Task brief:
Reproduce all the entries exactly and keep the pictures out.

Records for the task:
····················
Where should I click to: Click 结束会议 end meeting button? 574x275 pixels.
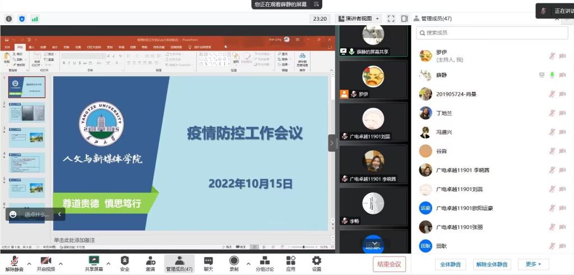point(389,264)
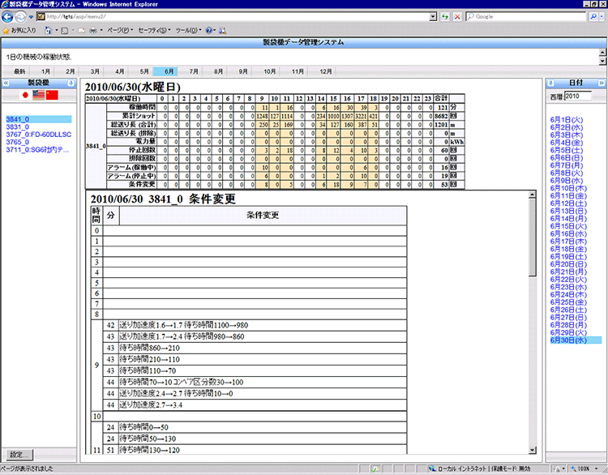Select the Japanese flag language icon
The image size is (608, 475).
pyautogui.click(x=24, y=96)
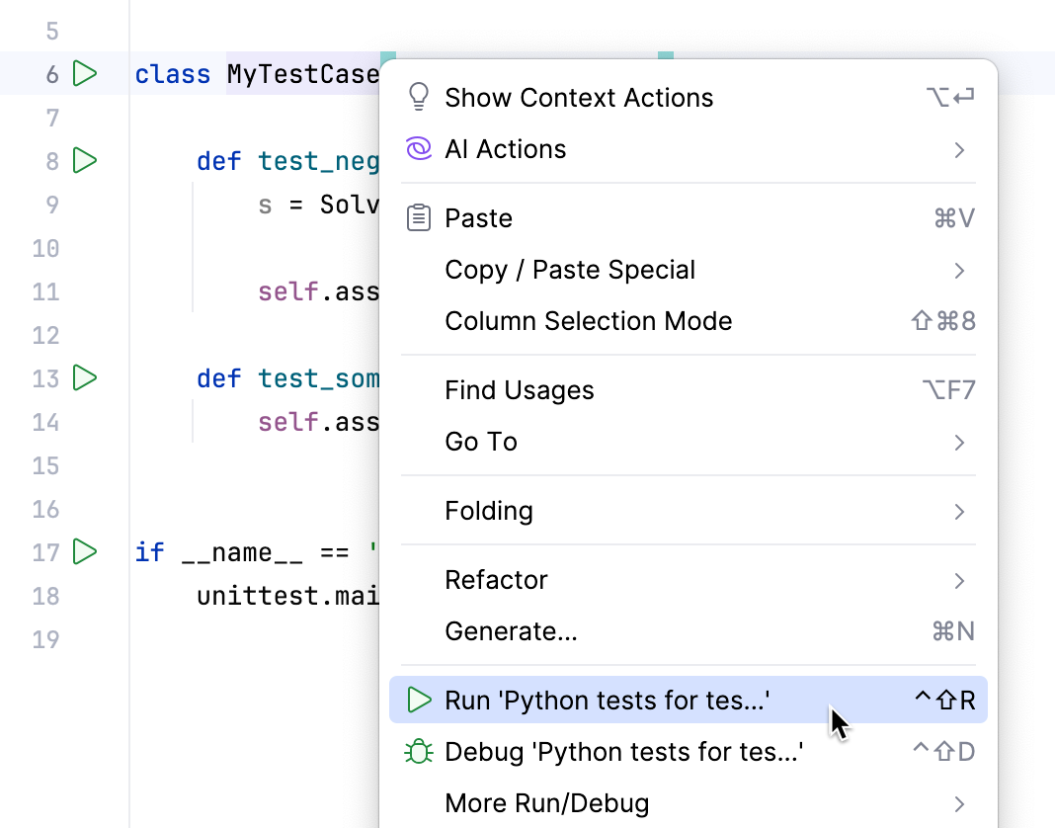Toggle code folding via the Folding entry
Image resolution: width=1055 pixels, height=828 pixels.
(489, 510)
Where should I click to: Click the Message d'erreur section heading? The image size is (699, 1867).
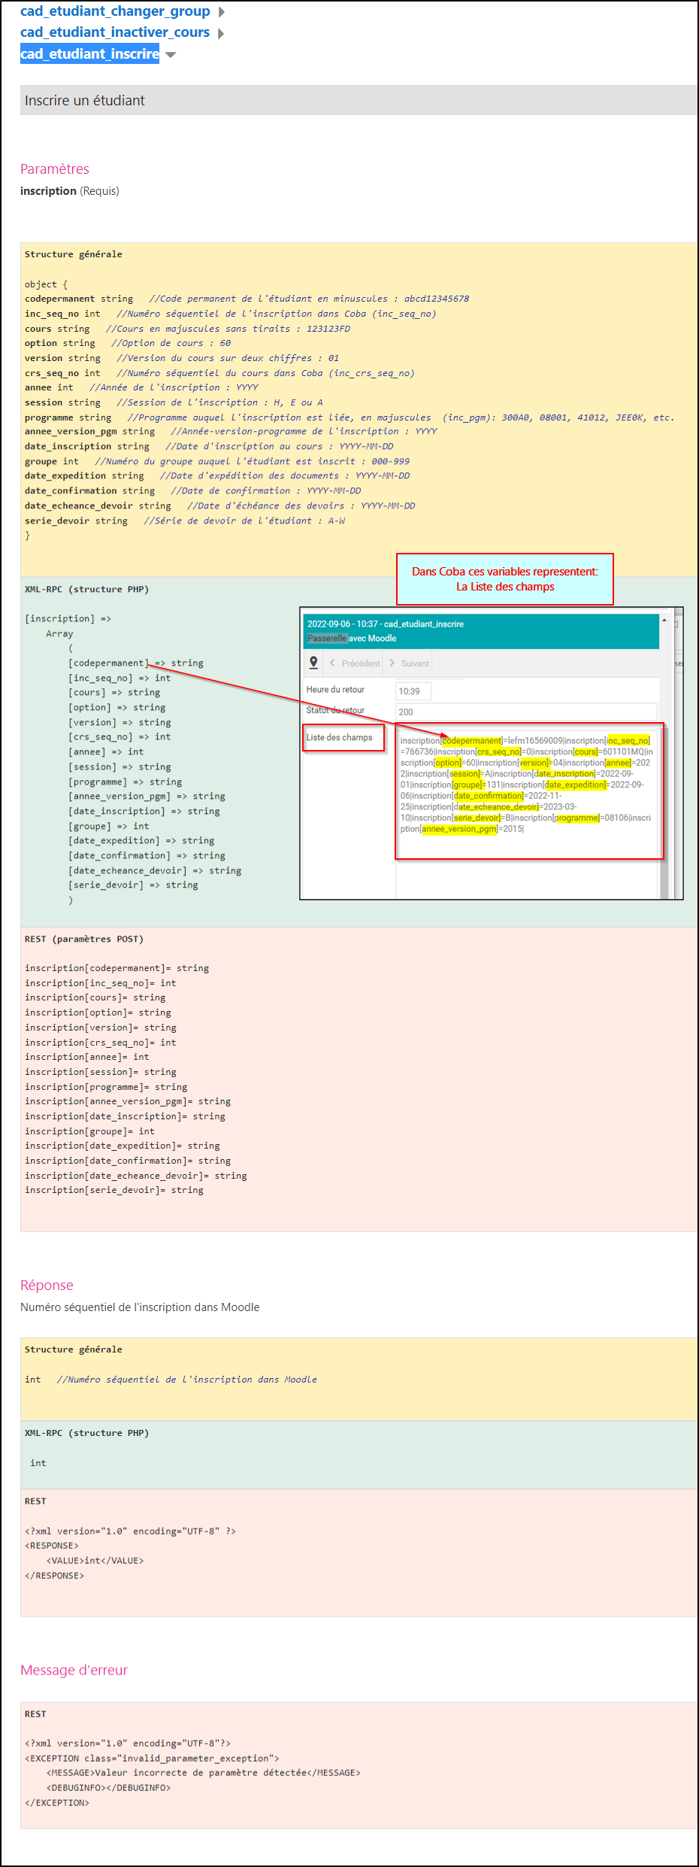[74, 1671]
····················
Written answer:
Where should I click to: Click 结束会议 end meeting button? 574x275 pixels.
point(389,264)
Select the Japanese flag language icon
The image size is (608, 475).
pyautogui.click(x=24, y=96)
Toggle code folding via the Folding entry
Image resolution: width=1055 pixels, height=828 pixels.
(489, 510)
Where should I click to: Click the Message d'erreur section heading? The image size is (699, 1867).
[74, 1671]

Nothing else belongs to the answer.